Mine workers’ on-going struggles to wrest control of their working conditions and win wage increases were accompanied or mirrored by efforts in coalfield communities to create democratic communal space and institutions. Mrs. Ballotti and others with whom I spoke recalled family meetings that made decisions together (rather than just by the patriarch), small businesses extending credit to strikers (and sometimes going bankrupt as a result), and informal and egalitarian relationships with others that marked relations of solidarity, as suggested by the story of the single mother mentioned above. When taken together, these efforts can be seen as building communal identities and solidarities that helped make unionism and strikes possible in Colorado, and that helped create and maintain unique coalfield cultures that have withstood coal mining’s decline.
A Note on Sources
*This work incorporates information found in local census records, city directories, and newspapers relating to Walsenburg, Trinidad, Aguilar, and Farisita. I also consulted online databases such as Ancestry.com and Find-A-Grave.com. An interview I conducted with Joyce Habib Ballotti in July 2016 provided critical information, as did an email exchange with Michael G. Sawaya in June 2021.
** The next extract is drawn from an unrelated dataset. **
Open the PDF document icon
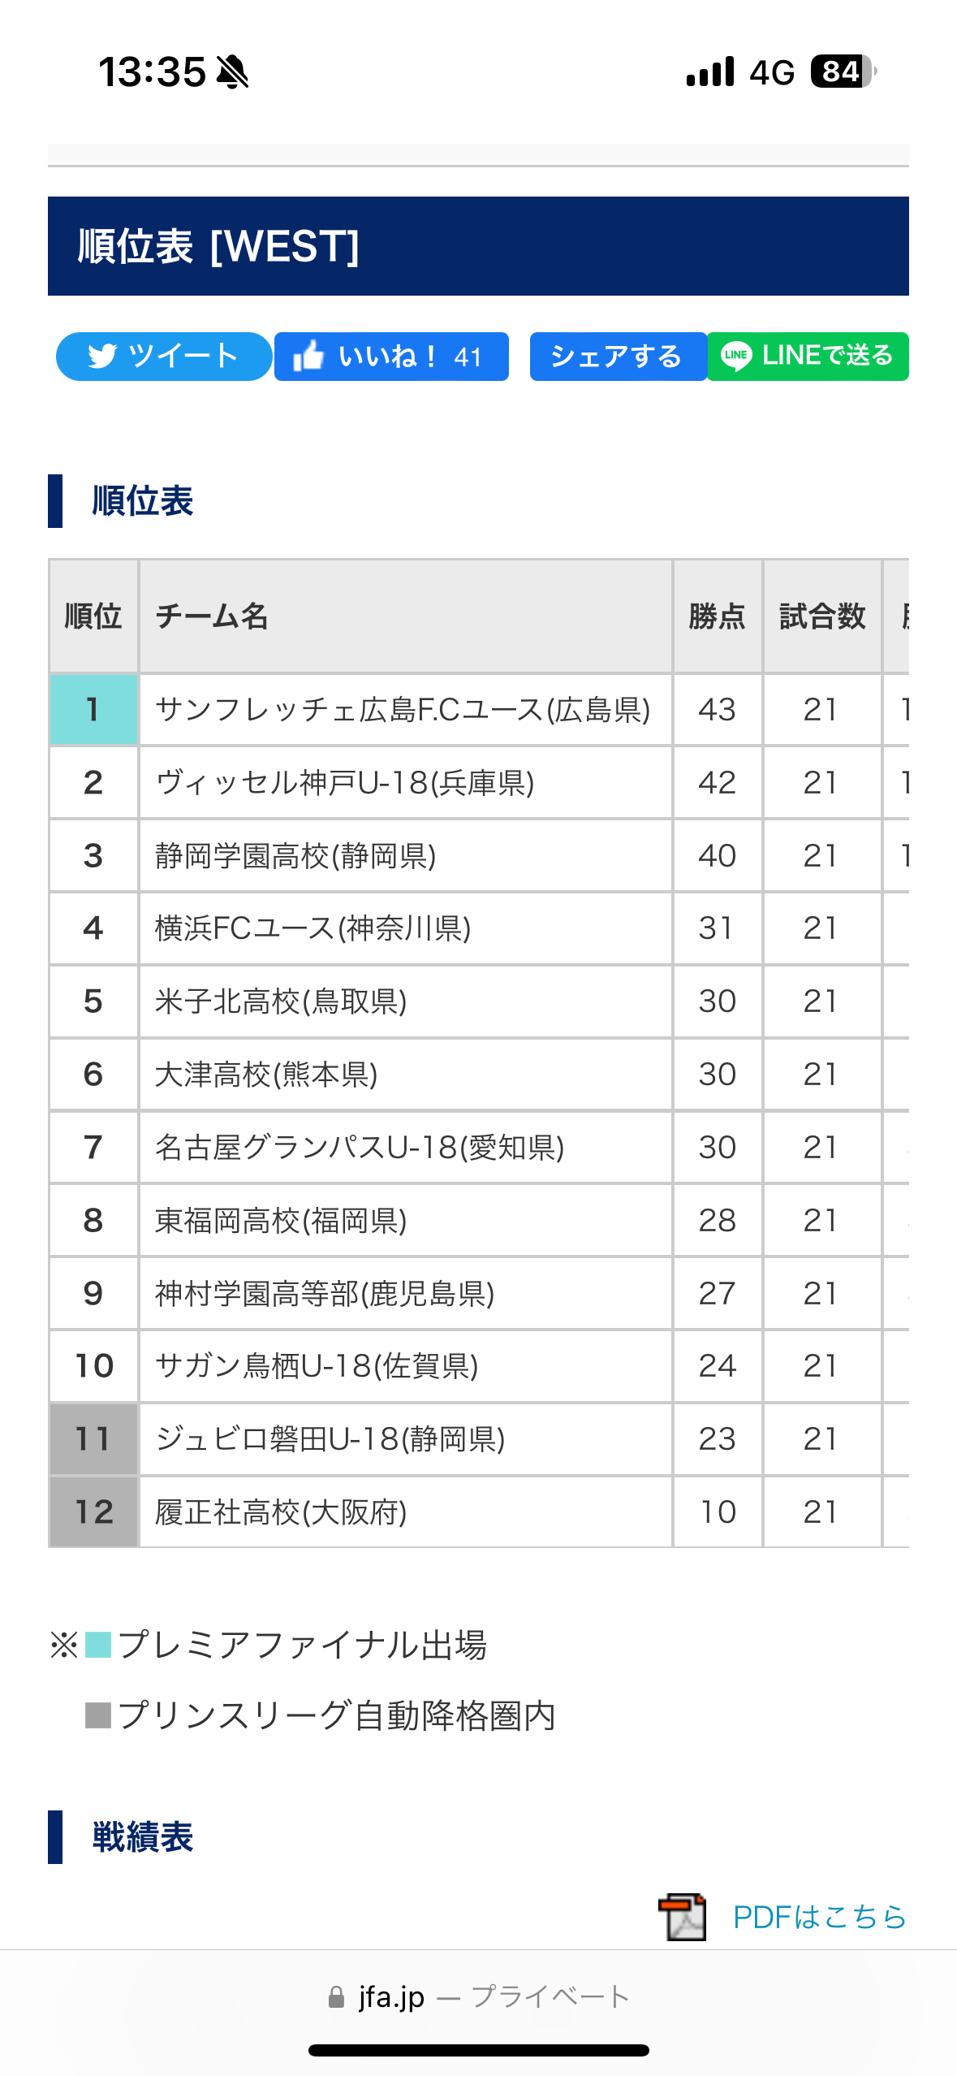Viewport: 957px width, 2076px height. coord(682,1917)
- The term “Syrian” refers to immigrants who came mainly from today’s Lebanon, Syria, and Palestine/Israel.
- Photographs taken by Syrians are difficult to find. In 1906, Walsenburg passed a still-existent law restricting itinerant photographers, likely intended to make the Syrian’s work more difficult. There are plenty of photos of the time not taken in studios, but these images have no identifiers. Many Walsenburg studio photos lack identifiers as well.
- Syrian mine workers were active in the Bingham Canyon, Utah mines in 1912, when militant union organizing was underway, and Syrian workers were important to the textile strikes led by the IWW in Massachusetts and New Jersey in the 1910s. The 1912 textile workers strike in Lawrence, Massachusetts and the Bingham Canyon organizing were in some ways foundational to working-class Syrian identity in the United States and acquainted these workers with industrial unionism.